Для дела я еще какое-то время посыпаю голову несуществующим пеплом, чтобы на всю жизнь, будет она короткой или нет, запомнить этот урок. После добавляю недостающие пункты в свой никудышний план. К счастью, новые обстоятельства как нельзя лучше вписываются в его канву. Я радуюсь, как ребенок, потому что мой начавший поддаваться унынию мозг находит благодатную почву.
Чтобы не скатиться в это тухлое болото, я сооружаю крепкие столпы под названием «Нерушимая правда». С этих пор и до того момента, пока я не умру или не распутаю треклятый клубок с покушением на Императора, чтобы не случилось – я буду опираться на них. Мои маяки веры безупречны в своей простоте и оттого крепки: моя семья никогда не покушалась на Императора, мы – не заговорщики, мы – верные подданные правящей Династии. А я, последняя из эрд’Кемарри, готова сделать все мыслимое и немыслимое, чтобы навсегда смыть со своего имени клеймо позора.
Ирония судьбы: именно мне, беззубой и абсолютно ничем не одаренной, вечно мерзнущей вентране, придется защищать честь семьи, которая, как мне всегда казалось, была бы не прочь избавиться от самого моего существования. Где бы сейчас ни находился мой суровый отец, он явно не в восторге от происходящего.
А значит… у меня просто нет выбора, кроме как в очередной раз доказать, что все они слишком рано и опрометчиво сбросили меня со счетов.
Даже если доказывать остается только костям.
Уверена, даже в земле они лежат преисполненными презрения к моей несчастной тушке.
Глава седьмая
Глава седьмая
А потом тянется бесконечное ожидание, в котором единственным способом отмерять дни остается кормежка – дважды в день, три дня подряд. Поначалу я была уверена, что меня, как опасную заговорщицу, допросят без промедлений и очереди, но эта уверенность терпит поражение. В какой-то момент я даже начинаю верить, что обо мне просто забыли. В самом деле, почему нет? Раз я последняя из эрд’Кемарри, некому обо мне похлопотать, оббивая лбом императорские пороги. Хотя, этого не случилось бы, даже будь мое семейство живым и здоровым. Даже не представлю, что произошло бы с моей головой за эти долгие дни полного одиночества, не будь я так к нему привычна. Но к концу третьего дня даже данное себе обещание не сходить с ума начинает стремительно терять свою актуальность.
Когда дверь моей камеры, хвала Взошедшим, наконец открывается, я рада пойти хоть на дыбу, лишь бы вырваться из узкого плена сырых стен. К счастью, меня сопровождают в место куда более безопасное – в купальню. А кто сказал, что в заточении только мужчины начинают источать неприятный запах? От меня воняет будь здоров. В купальне меня натирают дешевым мылом, дают какое-то серое платье, фасона как для служанки, и в сопровождении уже знакомых мне надзирателей проводят по хитросплетениям бесконечных коридоров. Перед тем, как запустить внутрь покоев, Старший таумати делает несколько бессмысленных на мой взгляд наставлений, которые легко сокращались до одного емкого: «Любое лишнее движение – и я тебя испепелю».

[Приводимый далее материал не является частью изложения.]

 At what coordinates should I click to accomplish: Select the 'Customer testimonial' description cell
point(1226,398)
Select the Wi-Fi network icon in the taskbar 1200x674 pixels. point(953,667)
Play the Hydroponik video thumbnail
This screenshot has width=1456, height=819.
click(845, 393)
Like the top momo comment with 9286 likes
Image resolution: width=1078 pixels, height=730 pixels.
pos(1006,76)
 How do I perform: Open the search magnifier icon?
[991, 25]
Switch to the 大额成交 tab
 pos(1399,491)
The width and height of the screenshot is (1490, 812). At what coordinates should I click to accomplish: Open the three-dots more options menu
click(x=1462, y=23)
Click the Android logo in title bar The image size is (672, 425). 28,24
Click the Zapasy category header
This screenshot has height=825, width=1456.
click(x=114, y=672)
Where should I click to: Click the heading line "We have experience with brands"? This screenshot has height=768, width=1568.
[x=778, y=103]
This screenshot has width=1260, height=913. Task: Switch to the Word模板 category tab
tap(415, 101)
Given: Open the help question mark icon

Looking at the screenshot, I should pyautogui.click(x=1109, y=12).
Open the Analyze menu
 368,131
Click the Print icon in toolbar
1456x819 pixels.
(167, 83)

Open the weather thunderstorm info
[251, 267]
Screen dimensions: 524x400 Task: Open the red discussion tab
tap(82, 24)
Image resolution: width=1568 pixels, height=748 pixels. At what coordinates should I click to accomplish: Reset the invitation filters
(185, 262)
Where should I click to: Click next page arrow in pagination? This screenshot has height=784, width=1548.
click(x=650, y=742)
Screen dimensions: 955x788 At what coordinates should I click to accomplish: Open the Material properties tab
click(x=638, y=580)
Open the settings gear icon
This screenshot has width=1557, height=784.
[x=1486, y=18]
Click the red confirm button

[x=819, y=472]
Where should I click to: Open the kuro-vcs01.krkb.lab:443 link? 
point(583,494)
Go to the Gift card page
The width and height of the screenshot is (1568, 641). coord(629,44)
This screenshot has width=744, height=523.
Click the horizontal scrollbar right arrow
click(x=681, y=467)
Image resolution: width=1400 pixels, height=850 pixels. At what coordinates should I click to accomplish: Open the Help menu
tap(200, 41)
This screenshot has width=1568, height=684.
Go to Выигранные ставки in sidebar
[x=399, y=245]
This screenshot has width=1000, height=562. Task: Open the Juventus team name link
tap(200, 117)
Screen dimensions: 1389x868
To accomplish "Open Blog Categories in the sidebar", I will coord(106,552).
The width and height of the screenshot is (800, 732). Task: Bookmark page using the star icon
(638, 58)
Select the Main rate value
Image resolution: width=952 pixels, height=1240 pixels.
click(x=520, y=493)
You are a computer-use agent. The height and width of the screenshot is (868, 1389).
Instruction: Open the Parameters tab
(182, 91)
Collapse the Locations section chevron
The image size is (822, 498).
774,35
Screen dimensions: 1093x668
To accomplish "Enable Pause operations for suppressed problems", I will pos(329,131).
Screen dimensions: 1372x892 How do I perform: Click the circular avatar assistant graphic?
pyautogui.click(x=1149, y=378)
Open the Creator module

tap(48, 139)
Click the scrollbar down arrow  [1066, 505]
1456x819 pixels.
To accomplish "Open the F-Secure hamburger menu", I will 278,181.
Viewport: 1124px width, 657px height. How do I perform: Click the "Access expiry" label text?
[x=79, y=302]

Так я понимаю, что мне предстоит личная встреча с новоиспеченным Императором.
Зал, в который я попадаю, отличается сдержанным убранством: деревянные скамьи вдоль резных столов, несколько угрюмых гобеленов с пафосными сценами сражений, пара стоек с допотопными доспехами минувшей эпохи. И в центре этой серости, словно бельмо на глазу, вычурное кресло, в котором восседает теперешний правитель Империи – Ниберу Первый.
Один его вид причиняет невыносимую боль моей личной невыплаканной тоске из-за гибели наследника Ашеса. Я до сих пор отказываюсь верить, что он мертв, но другой реальности для подтверждения моих влюбленных надежд в этом мире, кажется, не существует.
Ниберу всегда был любимчиком женщин, потому что, в отличие от старшего брата, является точной копией матери. Императрица же, хоть и была Первой-из-Первых, имела совершенно неземной красоты лицо, чем прославилась на весь Шид. Ниберу пошел в нее: такой же светловолосый, белокожий, с глазами цвета весенней листвы. Он намного ниже Ашеса, более утонченный и весь какой-то подчеркнуто элегантный. Вот уж кто бы никогда не ввалился в парадный зал в изорванной в клочья рубашке и с расквашенным носом. В свои семнадцать новоиспеченный Император уже стал причиной трех самоубийств на почве неразделенной любви, сотен разбитых сердец и океана пролитых слез.